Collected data
· · · ·
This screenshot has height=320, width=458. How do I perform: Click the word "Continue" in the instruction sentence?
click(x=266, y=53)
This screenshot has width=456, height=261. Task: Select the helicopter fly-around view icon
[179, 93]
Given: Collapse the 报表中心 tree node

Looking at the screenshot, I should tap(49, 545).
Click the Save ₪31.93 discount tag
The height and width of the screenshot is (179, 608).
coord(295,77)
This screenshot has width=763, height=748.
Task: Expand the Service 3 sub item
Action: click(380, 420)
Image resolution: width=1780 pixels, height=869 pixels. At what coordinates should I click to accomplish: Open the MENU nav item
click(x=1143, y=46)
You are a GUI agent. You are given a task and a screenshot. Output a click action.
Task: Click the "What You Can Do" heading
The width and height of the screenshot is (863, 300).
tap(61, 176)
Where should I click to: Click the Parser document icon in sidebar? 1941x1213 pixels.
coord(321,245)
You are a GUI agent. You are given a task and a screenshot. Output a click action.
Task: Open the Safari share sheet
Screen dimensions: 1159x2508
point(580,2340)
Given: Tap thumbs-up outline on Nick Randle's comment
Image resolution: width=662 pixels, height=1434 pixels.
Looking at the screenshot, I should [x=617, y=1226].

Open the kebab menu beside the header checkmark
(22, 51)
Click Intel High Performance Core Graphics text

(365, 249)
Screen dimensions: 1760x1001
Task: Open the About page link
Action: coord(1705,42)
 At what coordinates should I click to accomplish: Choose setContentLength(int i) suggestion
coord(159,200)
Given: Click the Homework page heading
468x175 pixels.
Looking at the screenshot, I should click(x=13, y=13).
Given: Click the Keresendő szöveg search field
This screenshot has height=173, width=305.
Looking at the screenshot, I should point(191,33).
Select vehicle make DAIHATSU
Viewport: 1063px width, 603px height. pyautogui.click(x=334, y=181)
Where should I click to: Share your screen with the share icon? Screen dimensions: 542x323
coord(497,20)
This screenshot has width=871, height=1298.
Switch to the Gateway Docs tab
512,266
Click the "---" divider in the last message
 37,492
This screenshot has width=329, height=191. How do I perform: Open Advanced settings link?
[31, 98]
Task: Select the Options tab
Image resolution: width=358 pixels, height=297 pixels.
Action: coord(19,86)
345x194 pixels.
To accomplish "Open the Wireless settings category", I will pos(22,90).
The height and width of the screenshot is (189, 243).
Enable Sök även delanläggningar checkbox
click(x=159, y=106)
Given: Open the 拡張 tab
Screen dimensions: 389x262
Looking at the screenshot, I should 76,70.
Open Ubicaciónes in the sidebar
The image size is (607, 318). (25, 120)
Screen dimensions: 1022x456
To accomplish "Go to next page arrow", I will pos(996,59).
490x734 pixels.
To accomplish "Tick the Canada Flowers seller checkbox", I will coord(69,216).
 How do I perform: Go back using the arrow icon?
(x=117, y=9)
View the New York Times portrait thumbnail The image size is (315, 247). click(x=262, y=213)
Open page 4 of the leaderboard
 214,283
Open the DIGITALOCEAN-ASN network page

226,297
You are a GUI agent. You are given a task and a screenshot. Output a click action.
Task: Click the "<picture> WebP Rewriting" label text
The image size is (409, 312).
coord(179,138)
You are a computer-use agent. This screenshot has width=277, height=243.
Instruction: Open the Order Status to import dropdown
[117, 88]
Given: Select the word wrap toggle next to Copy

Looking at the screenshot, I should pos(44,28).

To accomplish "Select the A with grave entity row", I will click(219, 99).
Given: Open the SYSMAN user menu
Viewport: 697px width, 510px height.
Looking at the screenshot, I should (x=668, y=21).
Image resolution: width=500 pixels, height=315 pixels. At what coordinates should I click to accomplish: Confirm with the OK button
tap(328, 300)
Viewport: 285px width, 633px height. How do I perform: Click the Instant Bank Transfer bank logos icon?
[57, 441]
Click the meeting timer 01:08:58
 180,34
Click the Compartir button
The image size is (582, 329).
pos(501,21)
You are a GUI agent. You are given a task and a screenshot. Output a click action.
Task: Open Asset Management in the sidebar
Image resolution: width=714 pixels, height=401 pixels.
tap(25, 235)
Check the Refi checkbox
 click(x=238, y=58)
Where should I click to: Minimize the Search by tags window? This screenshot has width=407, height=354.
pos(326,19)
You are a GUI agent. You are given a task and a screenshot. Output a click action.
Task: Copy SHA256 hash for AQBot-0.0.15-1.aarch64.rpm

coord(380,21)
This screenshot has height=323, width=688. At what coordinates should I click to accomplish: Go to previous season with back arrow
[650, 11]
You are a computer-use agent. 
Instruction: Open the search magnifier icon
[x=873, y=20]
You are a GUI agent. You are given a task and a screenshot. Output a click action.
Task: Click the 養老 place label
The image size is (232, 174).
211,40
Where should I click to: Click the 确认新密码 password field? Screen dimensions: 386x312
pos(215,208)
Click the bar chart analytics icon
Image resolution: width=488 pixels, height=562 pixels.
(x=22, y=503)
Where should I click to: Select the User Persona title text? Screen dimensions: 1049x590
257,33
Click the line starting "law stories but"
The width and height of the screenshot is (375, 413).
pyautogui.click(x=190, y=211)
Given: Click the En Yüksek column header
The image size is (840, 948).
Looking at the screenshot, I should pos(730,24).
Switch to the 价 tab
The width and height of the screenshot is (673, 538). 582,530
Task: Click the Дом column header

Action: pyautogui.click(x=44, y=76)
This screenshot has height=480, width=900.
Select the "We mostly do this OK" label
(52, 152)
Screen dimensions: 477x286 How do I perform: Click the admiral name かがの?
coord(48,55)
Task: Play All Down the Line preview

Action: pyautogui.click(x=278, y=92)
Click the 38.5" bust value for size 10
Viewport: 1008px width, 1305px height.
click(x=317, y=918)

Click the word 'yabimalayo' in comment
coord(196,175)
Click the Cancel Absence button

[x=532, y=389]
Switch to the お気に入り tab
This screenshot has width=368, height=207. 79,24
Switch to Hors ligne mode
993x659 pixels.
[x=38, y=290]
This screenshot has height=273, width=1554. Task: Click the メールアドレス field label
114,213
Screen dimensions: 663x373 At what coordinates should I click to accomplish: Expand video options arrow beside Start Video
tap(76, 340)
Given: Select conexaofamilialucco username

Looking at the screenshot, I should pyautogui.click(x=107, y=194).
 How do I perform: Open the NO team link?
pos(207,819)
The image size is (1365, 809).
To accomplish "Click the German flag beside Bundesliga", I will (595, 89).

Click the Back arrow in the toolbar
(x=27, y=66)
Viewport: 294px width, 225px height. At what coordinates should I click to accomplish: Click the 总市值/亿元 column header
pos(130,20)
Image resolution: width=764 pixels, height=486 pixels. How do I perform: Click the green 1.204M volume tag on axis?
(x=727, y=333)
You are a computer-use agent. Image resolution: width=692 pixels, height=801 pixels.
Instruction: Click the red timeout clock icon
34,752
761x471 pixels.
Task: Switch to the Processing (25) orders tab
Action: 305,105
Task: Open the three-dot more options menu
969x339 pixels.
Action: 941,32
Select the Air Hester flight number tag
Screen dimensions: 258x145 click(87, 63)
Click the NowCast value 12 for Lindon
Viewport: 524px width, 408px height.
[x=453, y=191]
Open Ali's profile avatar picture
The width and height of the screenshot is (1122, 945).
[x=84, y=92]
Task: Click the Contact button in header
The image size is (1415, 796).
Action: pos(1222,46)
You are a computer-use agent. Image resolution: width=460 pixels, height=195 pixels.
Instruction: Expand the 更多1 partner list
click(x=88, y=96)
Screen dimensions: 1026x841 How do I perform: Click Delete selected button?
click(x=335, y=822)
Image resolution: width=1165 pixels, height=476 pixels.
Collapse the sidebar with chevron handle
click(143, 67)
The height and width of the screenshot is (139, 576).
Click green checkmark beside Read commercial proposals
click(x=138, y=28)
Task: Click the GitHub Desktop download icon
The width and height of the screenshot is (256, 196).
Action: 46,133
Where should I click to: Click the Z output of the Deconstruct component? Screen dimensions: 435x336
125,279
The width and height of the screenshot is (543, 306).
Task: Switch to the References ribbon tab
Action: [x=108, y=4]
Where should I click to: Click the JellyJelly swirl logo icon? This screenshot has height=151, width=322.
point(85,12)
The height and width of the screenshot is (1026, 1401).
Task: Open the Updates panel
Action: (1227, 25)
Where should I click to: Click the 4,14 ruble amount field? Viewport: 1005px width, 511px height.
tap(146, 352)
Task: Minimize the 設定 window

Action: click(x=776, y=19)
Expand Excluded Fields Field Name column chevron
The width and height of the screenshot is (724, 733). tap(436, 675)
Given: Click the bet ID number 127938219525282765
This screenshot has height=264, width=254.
· · · ·
* Prompt
What are the lines above, starting at the one with "Click the Save ₪31.93 discount tag" and ending at the one with "Task: Select the Options tab"? Give them again exactly, and only them.

* Answer to the problem
Click the Save ₪31.93 discount tag
The height and width of the screenshot is (179, 608).
coord(295,77)
This screenshot has width=763, height=748.
Task: Expand the Service 3 sub item
Action: click(380, 420)
Image resolution: width=1780 pixels, height=869 pixels. At what coordinates should I click to accomplish: Open the MENU nav item
click(x=1143, y=46)
You are a GUI agent. You are given a task and a screenshot. Output a click action.
Task: Click the "What You Can Do" heading
The width and height of the screenshot is (863, 300).
tap(61, 176)
Where should I click to: Click the Parser document icon in sidebar? 1941x1213 pixels.
coord(321,245)
You are a GUI agent. You are given a task and a screenshot. Output a click action.
Task: Open the Safari share sheet
Screen dimensions: 1159x2508
point(580,2340)
Given: Tap thumbs-up outline on Nick Randle's comment
Image resolution: width=662 pixels, height=1434 pixels.
Looking at the screenshot, I should [x=617, y=1226].

Open the kebab menu beside the header checkmark
(22, 51)
Click Intel High Performance Core Graphics text

(365, 249)
Screen dimensions: 1760x1001
Task: Open the About page link
Action: coord(1705,42)
 At what coordinates should I click to accomplish: Choose setContentLength(int i) suggestion
coord(159,200)
Given: Click the Homework page heading
468x175 pixels.
Looking at the screenshot, I should click(x=13, y=13).
Given: Click the Keresendő szöveg search field
This screenshot has height=173, width=305.
Looking at the screenshot, I should point(191,33).
Select vehicle make DAIHATSU
Viewport: 1063px width, 603px height. pyautogui.click(x=334, y=181)
Where should I click to: Share your screen with the share icon? Screen dimensions: 542x323
coord(497,20)
This screenshot has width=871, height=1298.
Switch to the Gateway Docs tab
512,266
Click the "---" divider in the last message
 37,492
This screenshot has width=329, height=191. How do I perform: Open Advanced settings link?
[31, 98]
Task: Select the Options tab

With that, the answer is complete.